Shoah (Hommage à Claude Lanzmann)

FIGAROVOX/TEMOIGNAGE – Ran Halévi analyse la portée historique du film Shoah, le chef-d’oeuvre de Claude Lanzmann, décédé ce 5 juillet 2018.


Ran Halevi est directeur de recherche au CNRS et professeur au Centre de recherches politiques Raymond Aron.


Claude Lanzmann avait un goût insatiable de la vie, qu’il disait aimer «déraisonnablement», «à la folie», et de plus en plus. Mais que hantait également, depuis l’enfance, une fascination pour la mort, plus précisément pour la manière de mourir: elle n’avait rien de morbide, cependant, ni d’abstrait ou de spirituel ; elle était factuelle, matérielle, si l’on peut dire. Avec Shoah, elle allait atteindre par moments à l’ineffable. Dans ce film sans antécédent, sans équivalent, sans postérité imaginable, Lanzmann aura poussé la traque des faits jusqu’aux limites du possible ; il va droit au cœur du dessein que la solution finale était censée accomplir: la mise à mort d’un peuple. Il s’était abondamment renseigné sur les arrestations, les rafles, les déportations, la sélection à l’arrivée dans les camps, «la routine atroce de la vie concentrationnaire», ou encore sur le métier de survivre… Mais c’est autre chose qu’il est amené peu à peu à vouloir déceler, le plus difficile à connaître puisqu’il n’existait guère de survivants pour le raconter: le «mode opératoire» de la mort dans les chambres à gaz.

Cette quête impossible du «comment» est aiguillonnée par le refus absolu de se hasarder sur les glacis incertains du «pourquoi». Lanzmann tient pour une «obscénité absolue», une frivolité académique, une «distraction», le projet de comprendre l’Holocauste, donc de l’expliquer. «Ne pas comprendre fut ma loi d’airain dans toutes les années de l’élaboration et de la réalisation de Shoah.» Pour lui, la seule voie d’accès au réel suppose, requiert même, que l’on abdique toute présomption d’intelligibilité. «Ici il n’y a pas de pourquoi»: il cite cette règle de conduite assénée par un garde S.S. à Primo Levi au moment où celui-ci arrive à Auschwitz. Pour Primo Levi, comme pour Lanzmann, les faits seuls tiennent lieu d’explication qui abolit toute possibilité d’explication.

Avec Shoah, on est loin du «documentaire» et aux antipodes de la fiction, littéraire ou cinématographique, qui met en scène, voire en spectacle, des thèmes particuliers ou des individus «édifiants», tels le démiurge sadique des Bienveillantes, ou le nazi bienfaiteur des juifs de La liste de Schindler.

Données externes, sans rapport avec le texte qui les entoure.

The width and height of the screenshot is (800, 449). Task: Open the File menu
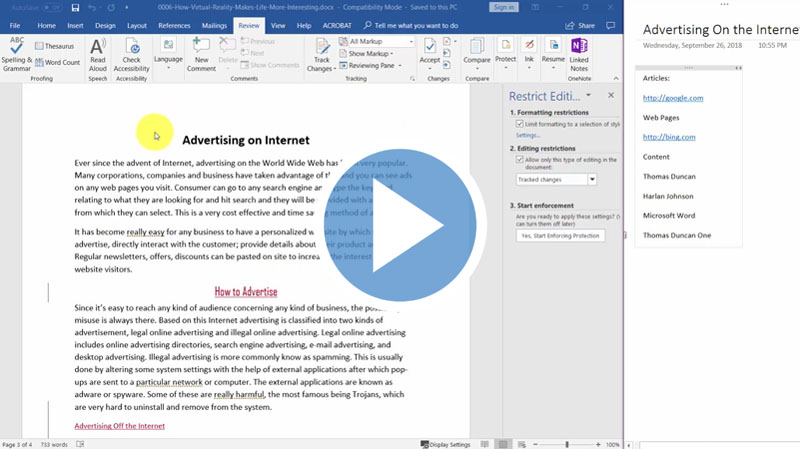[x=15, y=24]
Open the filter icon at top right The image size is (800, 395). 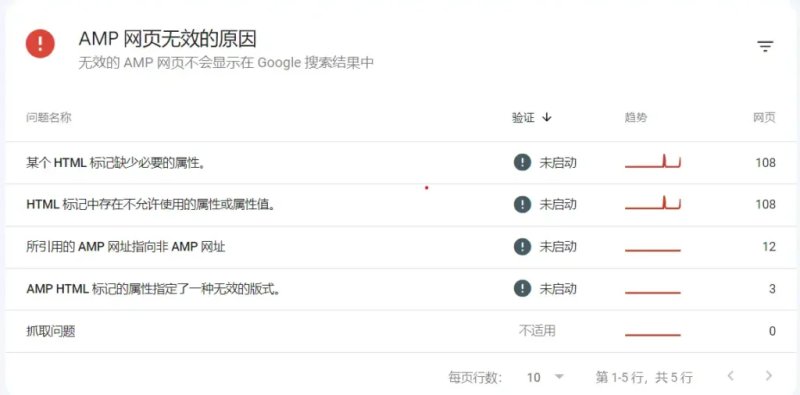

Dans l’une et l’autre œuvres, les victimes représentent des figurants nécessaires, des «supports narratifs», présents-absents: leur histoire n’apparaît qu’à travers le filtre d’une autre.

Shoah, au contraire, a pour unique sujet ces victimes-là et pour seul horizon le moment précis où ils sont rayés de la communauté des vivants. Le film, en effet, ne cherche à livrer aucun message, à suggérer aucune «morale» et pas davantage à pénétrer les ressorts psychologiques du bien et du mal. Il va droit à la chose même, au cœur du processus d’extermination. Les faits toujours, rien que les faits. Mais, justement, des faits, il ne restait guère de traces visuelles.

D’un bout à l’autre, les seuls héros de Shoah sont les morts dont l’ombre portée transcende les paroles des vivants.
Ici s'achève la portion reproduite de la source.